• _GIVEN RECORDS_:

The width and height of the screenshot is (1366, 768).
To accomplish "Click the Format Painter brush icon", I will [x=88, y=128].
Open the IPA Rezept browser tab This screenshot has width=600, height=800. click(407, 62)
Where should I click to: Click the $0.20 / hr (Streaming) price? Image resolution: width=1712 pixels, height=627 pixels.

--

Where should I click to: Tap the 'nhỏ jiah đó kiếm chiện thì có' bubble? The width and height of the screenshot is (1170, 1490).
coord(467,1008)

• _PROBLEM TO SOLVE_:
Could you restate word for word the lines above, from the one that contains "The width and height of the screenshot is (1366, 768)." through the one that contains "Open the IPA", and no others?

• _RESULT FOR THIS EXERCISE_:
The width and height of the screenshot is (1366, 768).
To accomplish "Click the Format Painter brush icon", I will [x=88, y=128].
Open the IPA Rezept browser tab This screenshot has width=600, height=800. click(407, 62)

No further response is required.